Re: pg_trgm comparison bug on cross-architecture replication due to different char implementation

From: Masahiko Sawada <sawada(dot)mshk(at)gmail(dot)com>
To: Noah Misch <noah(at)leadboat(dot)com>
Cc: Joe Conway <mail(at)joeconway(dot)com>, Peter Eisentraut <peter(at)eisentraut(dot)org>, Tom Lane <tgl(at)sss(dot)pgh(dot)pa(dot)us>, Alexander Korotkov <aekorotkov(at)gmail(dot)com>, "Guo, Adam" <adamguo(at)amazon(dot)com>, "pgsql-hackers(at)lists(dot)postgresql(dot)org" <pgsql-hackers(at)lists(dot)postgresql(dot)org>, Nathan Bossart <nathandbossart(at)gmail(dot)com>, Jim Mlodgenski <jimmy76(at)gmail(dot)com>
Subject: Re: pg_trgm comparison bug on cross-architecture replication due to different char implementation
Date: 2024-08-29 20:48:53
Message-ID: CAD21AoBO-iL=UgHKQrKE=7zBrMYR_fAhLb8AGo_kmNgmkPKuQA@mail.gmail.com
Views: Raw Message | Whole Thread | Download mbox | Resend email
Thread:
Lists: pgsql-hackers

On Sun, May 19, 2024 at 6:46 AM Noah Misch <noah(at)leadboat(dot)com> wrote:
>
> On Wed, May 15, 2024 at 02:56:54PM +0900, Masahiko Sawada wrote:
> >
> > How about extending amcheck to support GIN and GIst indexes so that it
> > can detect potential data incompatibility due to changing 'char' to
> > 'unsigned char'? I think these new tests would be useful also for
> > users to check if they really need to reindex indexes due to such
> > changes.

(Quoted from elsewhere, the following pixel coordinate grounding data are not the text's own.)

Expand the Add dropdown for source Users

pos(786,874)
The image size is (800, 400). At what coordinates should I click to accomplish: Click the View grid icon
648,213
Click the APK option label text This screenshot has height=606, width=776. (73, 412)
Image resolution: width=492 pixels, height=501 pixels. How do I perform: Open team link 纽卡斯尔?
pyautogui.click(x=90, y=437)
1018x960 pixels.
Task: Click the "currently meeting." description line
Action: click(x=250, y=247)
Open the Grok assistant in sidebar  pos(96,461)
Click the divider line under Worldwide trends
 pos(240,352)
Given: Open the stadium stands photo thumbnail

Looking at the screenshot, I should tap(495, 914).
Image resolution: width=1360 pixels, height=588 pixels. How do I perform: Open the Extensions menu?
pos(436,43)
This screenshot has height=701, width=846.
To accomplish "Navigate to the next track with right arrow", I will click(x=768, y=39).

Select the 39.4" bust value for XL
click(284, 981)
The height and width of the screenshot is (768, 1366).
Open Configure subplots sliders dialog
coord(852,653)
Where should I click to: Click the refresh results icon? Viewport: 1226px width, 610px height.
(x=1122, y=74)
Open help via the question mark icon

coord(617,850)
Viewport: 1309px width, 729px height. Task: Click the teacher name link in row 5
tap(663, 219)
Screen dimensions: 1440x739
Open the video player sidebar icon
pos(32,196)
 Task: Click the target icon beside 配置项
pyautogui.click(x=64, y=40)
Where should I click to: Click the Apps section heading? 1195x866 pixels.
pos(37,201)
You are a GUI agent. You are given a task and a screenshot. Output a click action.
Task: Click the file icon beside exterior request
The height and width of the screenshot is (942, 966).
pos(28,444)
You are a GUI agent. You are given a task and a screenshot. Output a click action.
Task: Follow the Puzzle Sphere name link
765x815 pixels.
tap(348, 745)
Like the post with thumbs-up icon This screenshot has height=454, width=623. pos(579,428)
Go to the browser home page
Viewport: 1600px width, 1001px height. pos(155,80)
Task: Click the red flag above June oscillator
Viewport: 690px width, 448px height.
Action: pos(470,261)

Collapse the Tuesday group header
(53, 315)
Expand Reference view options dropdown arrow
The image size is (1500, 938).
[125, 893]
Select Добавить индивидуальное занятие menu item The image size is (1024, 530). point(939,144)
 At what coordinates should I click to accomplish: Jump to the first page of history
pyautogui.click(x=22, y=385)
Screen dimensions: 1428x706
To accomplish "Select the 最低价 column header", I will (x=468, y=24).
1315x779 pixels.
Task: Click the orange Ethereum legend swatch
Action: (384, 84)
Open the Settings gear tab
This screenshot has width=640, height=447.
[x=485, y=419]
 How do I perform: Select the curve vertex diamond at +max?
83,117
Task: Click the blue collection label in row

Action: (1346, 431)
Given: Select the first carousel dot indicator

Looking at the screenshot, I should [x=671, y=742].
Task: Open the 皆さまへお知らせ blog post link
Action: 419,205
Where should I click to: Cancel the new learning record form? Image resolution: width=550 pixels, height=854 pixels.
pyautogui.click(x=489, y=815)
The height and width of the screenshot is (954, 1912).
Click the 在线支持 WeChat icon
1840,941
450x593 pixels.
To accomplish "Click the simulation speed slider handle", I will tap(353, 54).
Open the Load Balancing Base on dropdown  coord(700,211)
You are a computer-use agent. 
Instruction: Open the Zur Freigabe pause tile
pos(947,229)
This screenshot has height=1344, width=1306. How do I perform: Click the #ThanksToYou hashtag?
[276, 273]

Also we fix pg_trgm so that it uses 'unsigned char' in PG18.
> > Users who upgraded to PG18 can run the new amcheck tests on the
> > primary as well as the standby.
>
> If I were standardizing pg_trgm on one or the other notion of "char", I would
> choose signed char, since I think it's still the majority. More broadly, I
> see these options to fix pg_trgm:
>
> 1. Change to signed char. Every arm64 system needs to scan pg_trgm indexes.
> 2. Change to unsigned char. Every x86 system needs to scan pg_trgm indexes.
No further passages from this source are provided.